The rector's parish viewed in its earthly aspect, was a singularly beautiful place. For it extended all along Plutoria Avenue, where the street is widest and the elm trees are at their leafiest and the motors at their very drowsiest. It lay up and down the shaded side streets of the residential district, darkened with great chestnuts and hushed in a stillness that was almost religion itself. There was not a house in the parish assessed at less than twenty-five thousand, and in very heart of it the Mausoleum Club, with its smooth white stone and its Grecian architecture, carried one back to the ancient world and made one think of Athens and of Paul preaching on Mars Hill. It was, all considered, a splendid thing to fight sin in such a parish and to keep it out of it. For kept out it was. One might look the length and breadth of the broad avenue and see no sign of sin all along it. There was certainly none in the smooth faces of the chauffeurs trundling their drowsy motors; no sign of it in the expensive children paraded by imported nursemaids in the chequered light of the shaded street; least of all was there any sign of it in the Stock Exchange members of the congregation as they walked along side by side to their lunch at the Mausoleum Club, their silk hats nodding together in earnest colloquy on Shares Preferred and Profits Undivided. So might have walked, so must have walked, the very Fathers of the Church themselves.

Whatever sin there was in the City was shoved sideways into the roaring streets of commerce where the elevated railway ran, and below that again into the slums. Here there must have been any quantity of sin. The rector of St. Asaph's was certain of it. Many of the richer of his parishioners had been down in parties late at night to look at it, and the ladies of his congregation were joined together into all sorts of guilds and societies and bands of endeavour for stamping it out and driving it under or putting it into jail till it surrendered.

But the slums lay outside the rector's parish. He had no right to interfere. They were under the charge of a special mission or auxiliary, a remnant of the St. Asaph's of the past, placed under the care of a divinity student, at four hundred dollars per annum. His charge included all the slums and three police courts and two music halls and the City jail. One Sunday afternoon in every three months the rector and several ladies went down and sang hymns for him in his mission-house. But his work was really very easy. A funeral, for example, at the mission, was a simple affair, meaning nothing more than the preparation of a plain coffin and a glassless hearse and the distribution of a few artificial everlasting flowers to women crying in their aprons; a thing easily done: whereas in St. Asaph's parish, where all the really important souls were, a funeral was a large event, requiring taste and tact, and a nice shading of delicacy in distinguishing mourners from beneficiaries, and private grief from business representation at the ceremony. A funeral with a plain coffin and a hearse was as nothing beside an interment, with a casket smothered in hot-house syringas, borne in a coach and followed by special reporters from the financial papers.

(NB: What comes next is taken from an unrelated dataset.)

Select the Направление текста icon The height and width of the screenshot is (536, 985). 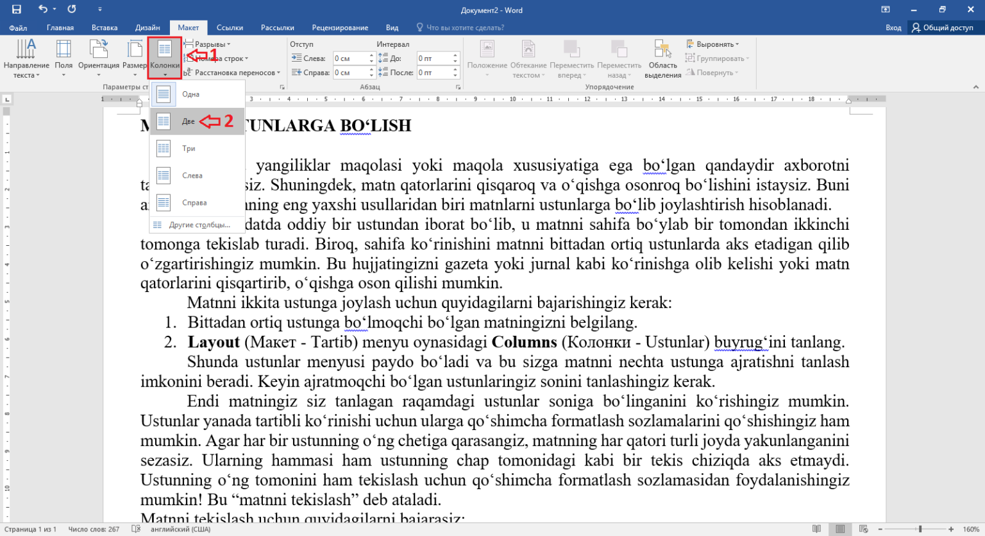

It appeared to the rector afterwards as almost a shocking coincidence that the first person whom he met upon the avenue should have been the Rev. Dr. McTeague himself. Mr. Furlong gave him the form of amiable "good morning" that the episcopal church always extends to those in error. But he did not hear it. The minister's head was bent low, his eyes gazed into vacancy, and from the movements of his lips and from the fact that he carried a leather case of notes, he was plainly on his way to his philosophical lecture. But the rector had no time to muse upon the abstracted appearance of his rival. For, as always happened to him, he was no sooner upon the street than his parish work of the day began. In fact, he had hardly taken a dozen steps after passing Dr. McTeague when he was brought up standing by two beautiful parishioners with pink parasols.

"Oh, Mr. Furlong," exclaimed one of them, "so fortunate to happen to catch you; we were just going into the rectory to consult you. Should the girls—for the lawn tea for the Guild on Friday, you know—wear white dresses with light blue sashes all the same, or do you think we might allow them to wear any coloured sashes that they like? What do you think?"

This was an important problem. In fact, there was a piece of parish work here that it took the Reverend Fareforth half an hour to attend to standing the while in earnest colloquy with the two ladies under the shadow of the elm trees. But a clergyman must never be grudging of his time.

"Goodbye then," they said at last. "Are you coming to the Browning Club this morning? Oh, so sorry! but we shall see you at the musicale this afternoon, shall we not?"

"Oh, I trust so," said the rector.

"How dreadfully hard he works," said the ladies to one another as they moved away.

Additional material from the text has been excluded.